---------- PAGE TEXT ----------
Yesterday, I said Goldman had a minor but valid point in spokesman Lucas van Praag’s unusual public response to last Sunday’s Times piece on the Goldman/AIG collateral fracas that preceded the insurer’s great collapse.

For those new to the conversation, the Times piece chronicled the argument over the value of the complicated securities that AIG had agreed to insure for Goldman (and many others). As the value dropped, the insureds were entitled to cash collateral; the argument was over how much. The more AIG had to pay out, the more precarious its own position became. The Times reported that the “testy” conflict with Goldman helped to push AIG to the “edge.”

But, as I said, while Goldman’s post (we really are all bloggers now) provided a useful alternative view, most of the “errors” the bank cites really don’t qualify. Overall, the story holds up very well.

On the other hand, these corporate/newspaper collisions are not always a zero-sum game. That doesn’t mean we should just all get along, but it is something to think about when reading about these

Or you can leave it as a he-said/she-said, as Clusterstock did with its headline on van Praag’s piece:


The New York Times Piece On Goldman Killing AIG Is Total Nonsense And Riddled With Errors

Not so. Here’s a quick run-through of Goldman’s nine objections:

NYT assertion: “Goldman countered that it was owed even more, while also resisting consulting with third parties to help estimate a value for the securities.”

The facts: We would have been happy to consult with third parties. In fact, on numerous occasions we attempted—unsuccessfully—to agree on a process with AIG to obtain third-party values.

It is true that Goldman here is asked to prove a negative—that it wasn’t “resisting” consulting with third parties. Clearly, the two sides disagreed over how to do it, so Goldman can be said to have been “resisting,” just as the same thing could be said of AIG. The Times, however, does offer contemporaneous evidence that Goldman resisted. That’s below. Meanwhile, Goldman got to make the same point in the story it is making here.
----------
REQUEST> Put this sentence from the commentary on the Goldman/AIG collateral dispute into Spanish: "The more AIG had to pay out, the more precarious its own position became." The listing that comes next is taken from a separate source.
---------- SOURCE MATERIAL ----------
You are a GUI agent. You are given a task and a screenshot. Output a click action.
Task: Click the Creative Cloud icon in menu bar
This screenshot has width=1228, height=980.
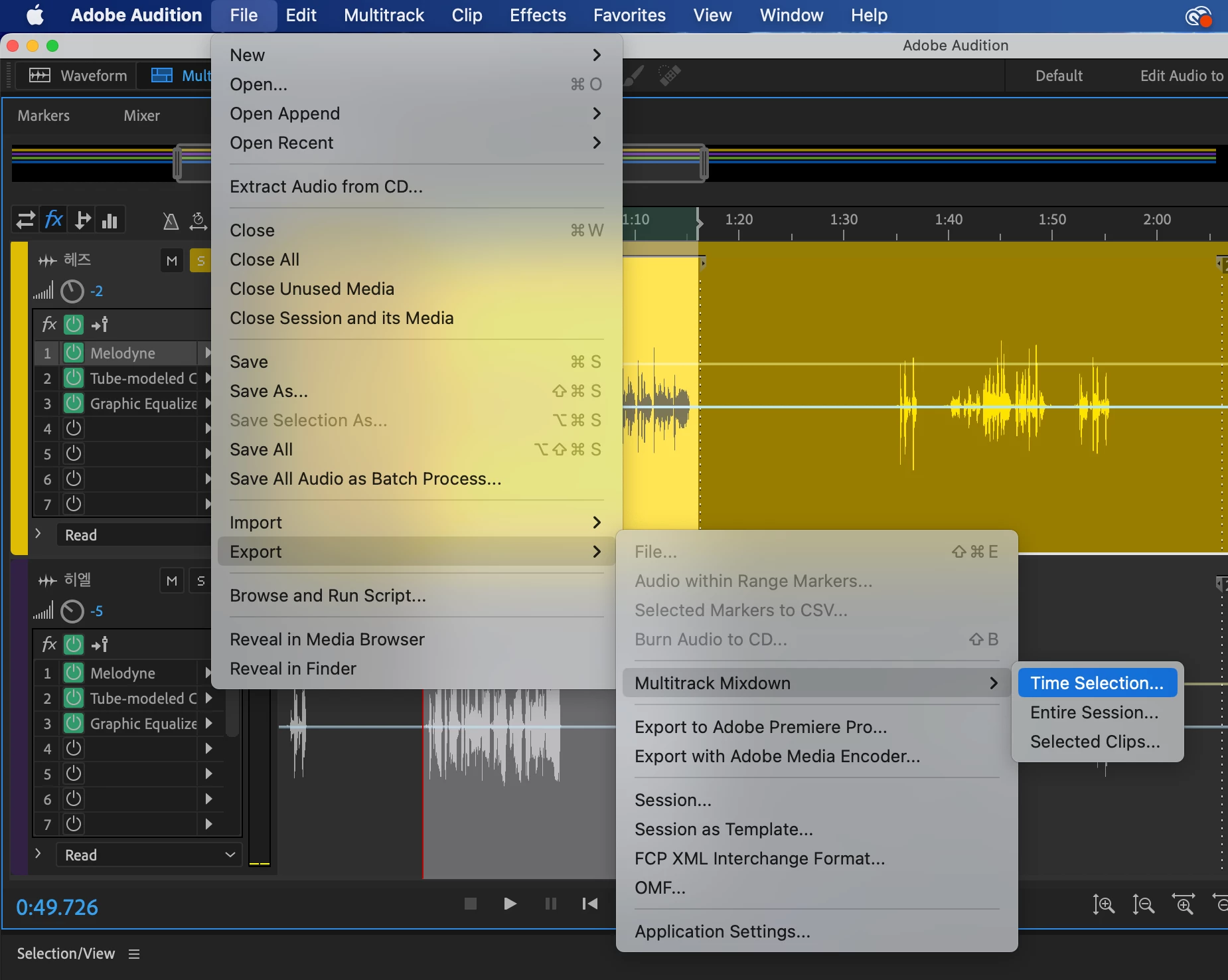tap(1198, 15)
----------
WRITTEN RESPONSE> Cuanto más tenía que pagar AIG, más precaria se volvía su propia posición.